BFGoodrich to shut down Kitchener tire plant

BFGoodrich is closing its tire plant in Kitchener, Ont., resulting in the loss of 1,100 jobs.

Goodrich, a unit of French-based Michelin North America (Canada) Inc., said it will shut the plant on July 22 and move operations to plants in Alabama and Indiana.

The announcement comes a week after the Nova Scotia government gave Michelin $10.8 million to expand its tire plant in Waterville, N.S., creating 75 jobs.

The company makes BFGoodrich, Uniroyal and private-brand tires in Kitchener, mainly for the U.S. market.

BFGoodrich said it has made significant investments in Kitchener, as well as at its three other North American plants. But the demand for mass-market tires is shrinking, leaving the company with too many facilities. To make it worse, BFGoodrich is facing intense competitive pressure from low-cost imports.

“The decision to close the Kitchener plant was very difficult,” said Guy Pekle, president of Michelin North America (Canada) Inc. “The competitive nature of today’s tire industry requires the company to invest and maintain production in the plants that can compete successfully in an increasingly difficult global market.”

The company will move its business to the plants in Tuscaloosa and Opelika in Alabama, and Fort Wayne, Ind., giving them the capacity utilization they need to maintain their competitiveness.

Michelin said its other plants in Canada will not be affected by the shutdown in Kitchener. It has three smaller plants in Nova Scotia which employ about 3,500. The Kitchener plant has had a turbulent history with its unions.

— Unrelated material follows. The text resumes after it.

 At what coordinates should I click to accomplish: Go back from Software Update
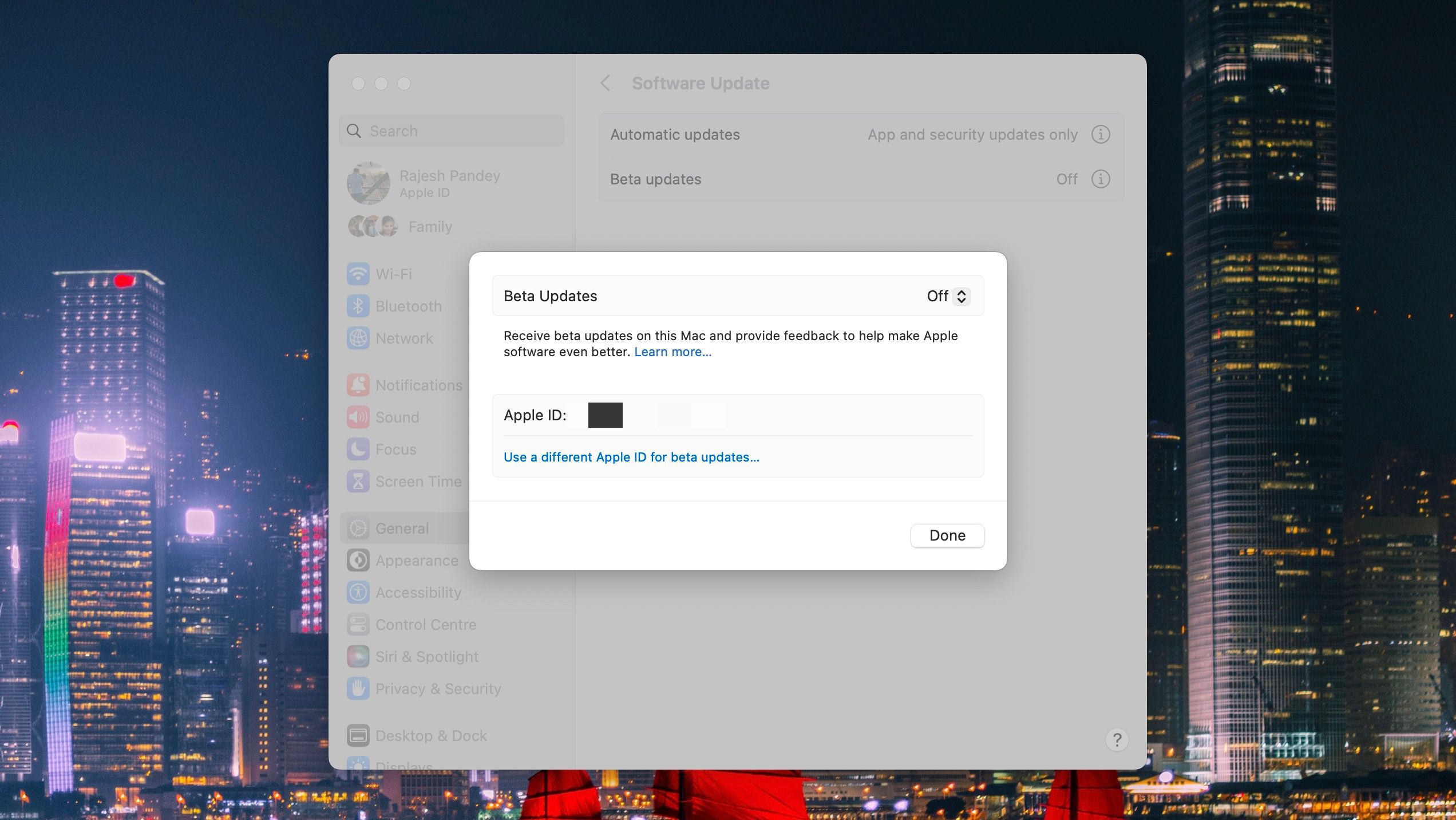(x=606, y=82)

United Steelworkers director Wayne Fraser said the closing would be a terrible blow to the community, and a decision that should be reversed.

“It is outrageous that the company has never discussed alternatives with the union and simply dropped a bomb on the whole city,” Fraser said. “It is a mean-spirited terrible way to treat workers, their families and the whole community.”

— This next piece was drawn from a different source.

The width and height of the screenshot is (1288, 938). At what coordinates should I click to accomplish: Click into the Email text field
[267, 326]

“This plant makes money,” Fraser said. “They told us that they were making more tires than they ever did before and productivity’s been the highest it’s been at that plant for as long as they can remember … and today they dumped the bomb on those workers and their families.”

“It is our intention to sit down with the company as soon as possible and explore every available option for saving production at the Kitchener plant,” he said, adding “this is a productive facility with a talented workforce, many with more than 20 years working for the company. They deserve respect and an opportunity to save their jobs.”

Ironically, Fraser had gloated on the union website as late as Thursday morning that it had forced Michelin to give concessions.

“Our members in Kitchener took on Michelin (last year) when they demanded concessions in wages, benefits and jobs,” he said. “We brought our chain of locals together and forced Michelin back to the table. Our size made us stronger and brought us power at the bargaining table.”

“We were successful in representing workers, particularly in the tire industry where we are the dominant union,” he said.

Several analysts said they were not surprised to see the plant close.

“The tire industry has had overcapacity for years,” commented Dennis DesRosiers, head of DesRosiers Automotive Consultants in Richmond Hill, Ont. “It’s one of the maturest of mature industries: it’s basically a commodity.”

Carlos Gomes, a Scotiabank economist specializing in the auto industry, observed that North American vehicle production has deflated from a peak of 17.7 million units in 2000. “We moved down to 16.3 million in North America in ‘05, and I’m expecting about 16 million for 2006, so that’s probably one of the main reasons.”

This level of production would mean a decline of almost seven million new-car tires compared with 2000 levels, he said.

The closure is one of many in Canada this year as the manufacturing sector contracts. Companies in the forestry, aerospace, automotive and machinery sectors are restructuring as they cope with cheap imports, a rising Canadian dollar and soaring costs for energy, transportation and raw materials.

In the last 10 days alone, Ford Canada has announced the closure of half its St. Thomas, Ont. auto assembly plant with the loss of 1,200 jobs, while farm equipment maker John Deere, pulp and paper giant Bowater, hospital equipment maker Hospira and others have shut down Canadian operations, with the loss of another 1,000 jobs.